María Rivas prepara una reina pepeada musical

Una escena de la película Perdidos en Tokyo ilustra el día a día de María Rivas en la capital del Sol Naciente. Una mujer canta en el bar de un hotel. Entre la audiencia, un publico heterogéneo: ejecutivos, mujeres solitarias y estrellas de cine como George Clooney. El tema musical que suena es El Manduco y la intérprete es María Rivas, quien hace dos años fue contratada por los dueños del hotel Grand Hyatt de Tokio para deleitar a huéspedes y paseantes.

Sólo que la diva del jazz venezolano ha decidido hacer una pausa en su curiosa rutina para promocionar su nuevo disco Pepeada Queen, una placa que, dice, "intenta ser un clásico de la música venezolana".

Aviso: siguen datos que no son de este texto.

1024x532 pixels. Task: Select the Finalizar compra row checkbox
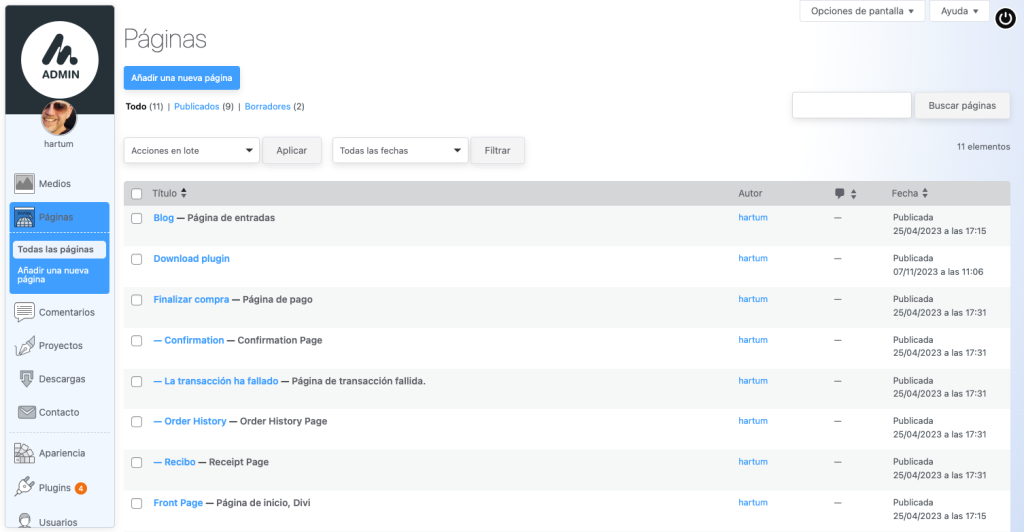[137, 300]
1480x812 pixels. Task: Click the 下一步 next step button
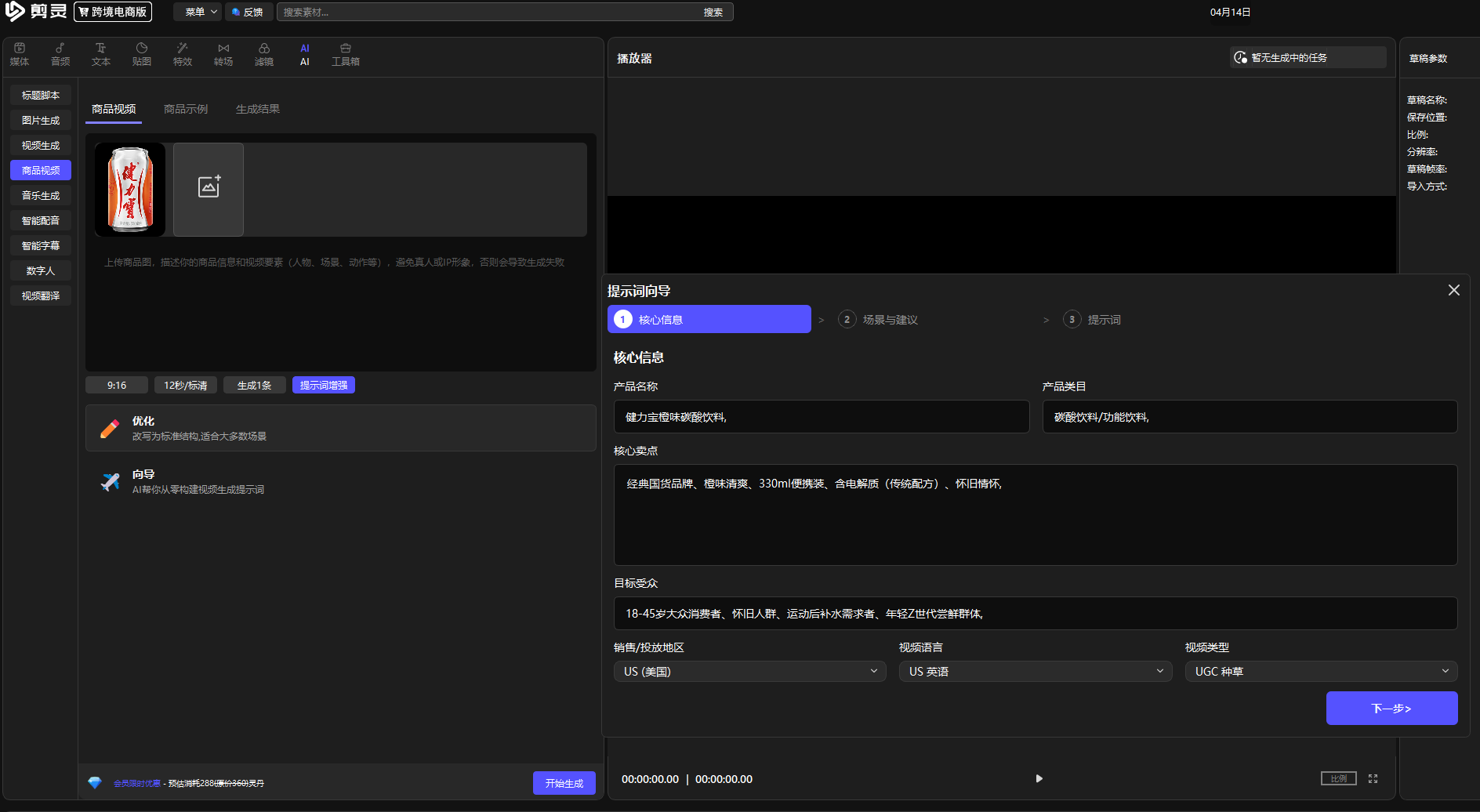pos(1391,709)
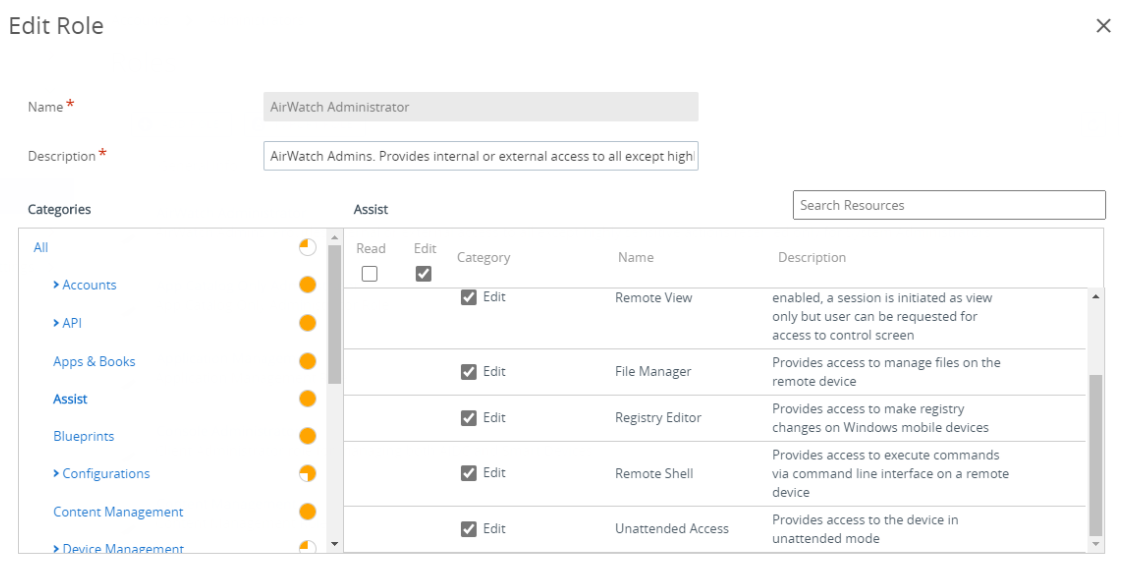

Se trata de una placa en la que es acompañada por los integrantes del trío Liberjazz, y en la que da un aire de jazz a hitos de la canción universal y venezolana. La artista, que cumple 25 años de carrera, presentará este material mañana en la sala de concierto de Corp Banca.

-¿Qué temas incluyó?

-Grabé dos del genio del tango Astor Piazzola: Oblivion y Libertango. Además, incluyo los boleros Tres palabras y Hojas de otoño, y dos temas inéditos, uno de ellos compuesto por Laureant Lecuyer. Era una canción casi instrumental, pero le agregamos letra. Está dedicada al Kamakura, el Buda japonés.

-¿Practica ese culto?

-¡Síii! Me gusta combinarlo con el cristianismo. Creo en la fuerza de los mantras budistas, en la filosofía tibetana. En Japón, cantaba todos los días menos los domingos, que era cuando salía desde Tokio hasta una ciudad que se llama Kamakura. Allí está el segundo Buda en bronce más grande Japón. Allí se siente una energía particular.

-¿Los japoneses escucharon algo de su repertorio venezolano?

-¡Claro! Llevé canciones de las que hacía con Aldemaro Romero, como Moliendo café. Hay máquinas de café que suenan esa melodía cuando sacas un vasito. Además, canto Quinta Anauco y Hablaré Catalán, por ejemplo.

-Le va muy bien en Tokio. ¿Por qué volvió?

-Soy venezolana y los artistas tenemos ahora el deber de transmitir a través de nuestra fuerza creativa. Shakespeare decía que los verdaderos artistas somos espías de Dios.

-¿Cómo es eso?

-Bueno, debemos ver y atrevernos a decir lo que los demás no pueden. No somos pueblo manso fácil de arrear. A veces soy contestataría.

-¿Manifiesta su espíritu rebelde en Pepeada Queen?

-Sí. El nombre, por ejemplo, alude a la arepa, que es multisápida, es una mezcla. Este disco tiene una invitación a la espiritualidad, pero también tiene rabia. La versión de Smells like teen spirit, de Nirvana, es una denuncia a la frivolidad.